===== Text passage =====
Abstract 6569: Regulatory networks of liver carcinoma reveal sex specific patterns of gene regulation

Abstract

Abstract Despite pronounced sex differences in cancer incidence, severity, and response to treatment, most current approaches to clinical management, as well as therapeutics development and selection, are sex-independent. For most cancer types, including liver cancer, males have a higher risk of developing the disease and a lower survival rate than women. However, the molecular features that drive these sex differences are poorly understood. We inferred patient-specific regulatory networks of liver hepatocellular carcinoma using data from TCGA. By comparing the female and male networks, we found marked sex differences in transcriptional regulatory processes relevant to disease development, progression, and response to therapy. We found that oncogenes have significantly higher regulatory targeting in males, while tumor suppressor genes have significantly higher targeting in females. Many “hallmark” cancer pathways, including the HEDGEHOG, WNT, and TGF-β signaling pathways, were significantly more highly targeted in males, while drug metabolism and immune related pathways were enriched for genes highly targeted in females. We also evaluated sex-biased somatic mutation patterns using mutation and copy number alteration data in TCGA. By summarizing mutations found in genes into pathway mutation scores, we found sex-biased mutation profiles for many pathways, providing additional support for biological sex differences associated with WNT, NOTCH, TGF-β, and HEDGEHOG signaling pathways. Our analysis uncovered patterns of gene regulation that differentiate male and female liver cancer and may be associated with sex differences in prognosis and treatment response. These findings provide insight into the mechanisms that drive clinically observed sex differences and underscore the importance of considering sex as a factor influencing disease etiology and in developing and prescribing therapies. Our network approach can provide insights into why some therapies have differential effect in males and females, and suggest new ways to optimize drug response in each sex. Citation Format: Camila M. Lopes-Ramos, Marieke Kuijjer, Kimberly Glass, Dawn DeMeo, John Quackenbush. Regulatory networks of liver carcinoma reveal sex specific patterns of gene regulation [abstract]. In: Proceedings of the Annual Meeting of the American Association for Cancer Research 2020; 2020 Apr 27-28 and Jun 22-24. Philadelphia (PA): AACR; Cancer Res 2020;80(16 Suppl):Abstract nr 6569.
=====
--- Task objective ---
Using the liver cancer abstract above, answer:
(a) What data source did the authors use to infer the regulatory networks?
(b) Which type of gene had significantly higher regulatory targeting in females?
(c) In which year's AACR Annual Meeting proceedings does the abstract appear?
===== Exercise data =====
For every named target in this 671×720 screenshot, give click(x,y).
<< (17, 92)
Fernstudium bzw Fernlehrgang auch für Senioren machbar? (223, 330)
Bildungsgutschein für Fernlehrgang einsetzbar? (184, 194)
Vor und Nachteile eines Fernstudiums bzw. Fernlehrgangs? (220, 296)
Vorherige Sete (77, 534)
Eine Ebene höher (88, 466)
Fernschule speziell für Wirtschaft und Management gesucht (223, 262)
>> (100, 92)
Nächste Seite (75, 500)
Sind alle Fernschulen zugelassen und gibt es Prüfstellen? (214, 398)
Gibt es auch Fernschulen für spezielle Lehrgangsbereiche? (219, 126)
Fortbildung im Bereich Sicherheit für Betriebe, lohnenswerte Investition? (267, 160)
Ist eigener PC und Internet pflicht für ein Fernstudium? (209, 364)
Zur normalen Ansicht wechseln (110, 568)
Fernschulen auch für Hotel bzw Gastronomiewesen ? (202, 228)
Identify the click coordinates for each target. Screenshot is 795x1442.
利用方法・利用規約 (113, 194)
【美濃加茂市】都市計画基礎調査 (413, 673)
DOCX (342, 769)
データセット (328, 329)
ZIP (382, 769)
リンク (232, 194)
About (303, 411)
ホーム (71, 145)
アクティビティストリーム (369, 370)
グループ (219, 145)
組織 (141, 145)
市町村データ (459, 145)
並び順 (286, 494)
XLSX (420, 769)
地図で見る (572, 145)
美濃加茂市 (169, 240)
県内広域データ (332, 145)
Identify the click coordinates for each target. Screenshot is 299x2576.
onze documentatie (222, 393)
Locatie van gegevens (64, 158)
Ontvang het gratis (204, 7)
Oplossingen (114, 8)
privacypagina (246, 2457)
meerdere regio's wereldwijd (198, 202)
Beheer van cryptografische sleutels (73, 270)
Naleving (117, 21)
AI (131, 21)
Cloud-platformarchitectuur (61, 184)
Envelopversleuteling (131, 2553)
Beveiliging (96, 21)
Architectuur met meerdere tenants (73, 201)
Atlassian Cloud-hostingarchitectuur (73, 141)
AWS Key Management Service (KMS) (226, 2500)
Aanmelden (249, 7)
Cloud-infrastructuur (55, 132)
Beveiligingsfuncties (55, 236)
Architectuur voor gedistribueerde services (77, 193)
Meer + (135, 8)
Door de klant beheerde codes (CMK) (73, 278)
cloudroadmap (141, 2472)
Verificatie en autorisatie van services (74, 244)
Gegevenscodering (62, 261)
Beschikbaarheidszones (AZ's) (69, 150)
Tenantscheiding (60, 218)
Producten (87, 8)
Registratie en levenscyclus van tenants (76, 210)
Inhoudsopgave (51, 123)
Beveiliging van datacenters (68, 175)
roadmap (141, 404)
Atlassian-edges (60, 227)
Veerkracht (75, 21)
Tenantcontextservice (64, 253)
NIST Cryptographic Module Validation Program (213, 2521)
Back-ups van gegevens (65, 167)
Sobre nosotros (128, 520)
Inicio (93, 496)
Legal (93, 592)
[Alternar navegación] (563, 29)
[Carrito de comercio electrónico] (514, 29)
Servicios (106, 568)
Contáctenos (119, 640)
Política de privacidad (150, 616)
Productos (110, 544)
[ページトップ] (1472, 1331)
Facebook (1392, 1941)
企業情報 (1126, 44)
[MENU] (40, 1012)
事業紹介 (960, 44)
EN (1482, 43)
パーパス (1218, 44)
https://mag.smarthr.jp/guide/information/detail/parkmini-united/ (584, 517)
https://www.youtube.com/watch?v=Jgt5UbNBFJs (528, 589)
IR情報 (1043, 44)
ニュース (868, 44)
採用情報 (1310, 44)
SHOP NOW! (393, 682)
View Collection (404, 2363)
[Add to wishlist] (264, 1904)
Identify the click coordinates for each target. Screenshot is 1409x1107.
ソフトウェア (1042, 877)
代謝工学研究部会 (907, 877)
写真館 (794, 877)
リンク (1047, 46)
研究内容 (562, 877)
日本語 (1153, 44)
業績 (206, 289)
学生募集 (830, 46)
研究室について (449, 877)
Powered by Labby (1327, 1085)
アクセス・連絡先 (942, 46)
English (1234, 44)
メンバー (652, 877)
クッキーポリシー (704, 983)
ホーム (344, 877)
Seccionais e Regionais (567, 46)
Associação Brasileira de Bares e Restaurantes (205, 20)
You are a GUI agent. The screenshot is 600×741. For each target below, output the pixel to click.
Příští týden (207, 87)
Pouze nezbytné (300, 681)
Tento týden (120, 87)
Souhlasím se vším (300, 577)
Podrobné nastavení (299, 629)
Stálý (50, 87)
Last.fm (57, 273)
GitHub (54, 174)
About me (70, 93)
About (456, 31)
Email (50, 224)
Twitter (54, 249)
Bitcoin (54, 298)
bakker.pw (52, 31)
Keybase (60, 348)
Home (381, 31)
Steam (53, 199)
=====
--- Expected output ---
(a) TCGA
(b) Tumor suppressor genes
(c) 2020